La guerra y la inteligencia solo tienen una relación interesada, poco profunda. Supongo que tenía razón Albert Camus en La peste. Otra vez. “Cuando estalla una guerra la gente dice: ‘Esto no pude durar, es demasiado estúpido’. Y sin duda una guerra es demasiado estúpida, pero eso no impide que dure. La estupidez insiste siempre”, escribió Camus. Otra vez este título sobre la mesa, otra vez la realidad se ha vuelto opaca, negra e indescifrable. Otra vez el terror de la incertidumbre. Otra vez aceptar que nadie puede saber lo que va a pasar. Otra vez soportar el “no lo sé” cosido a nuestra identidad y a nuestro mundo. Otra vez este miedo y este horror. No solo compasión y empatía con quienes están muriendo, con quienes se refugian aterrados en los túneles del metro de Kiev, sino también (incluso sobre todo) el miedo a no saber qué va a pasar, desarmados ante la arbitrariedad.

Es por eso por lo que el ataque de Putin excede a lo que sucede en Ucrania y siembra de guerra el mundo entero.

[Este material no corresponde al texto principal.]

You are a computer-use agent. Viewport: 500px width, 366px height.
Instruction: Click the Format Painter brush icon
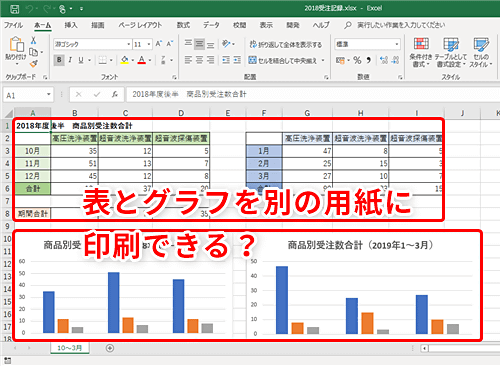pos(34,64)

Porque su ataque quiebra la predicibilidad que creíamos tener asentada y dinamita nuestro sistema de afabilidad global con la artillería simbólica más pesada: el sentido de la realidad o cuenta con la locura o no es sentido de la realidad. Putin ha conseguido que Europa tenga que decir en alto “no lo sé”, que esas tres palabras se escuchen como un eco en el discurso de Biden. No solo queremos llorar. También, y sobre todo, queremos entender. ¿Qué va a pasar ahora?, preguntamos a periódicos, políticos, amigos, analistas. Y todos tenemos que soportar la respuesta: “No lo sé”.

No lo sabemos. Y nuestro desconcierto es un arma para Putin. Él juega con el mayor prejuicio de Occidente, falso como cualquier otro: creer que la vida es predecible y que podemos proyectar el futuro. Solo nos queda aguantar nuestro “no lo sé” y rendirnos de una vez por todas a la evidencia de que el lenguaje y la acción humana tienen zonas opacas.

Estoy en Madrid, a salvo. Arropo a mis hijas por la noche y todo parece seguro en esta esquina de Europa. Entonces, una dice: “¿Te acuerdas cuando en 2019 decían que el murciélago de la covid nunca iba a llegar a España?”.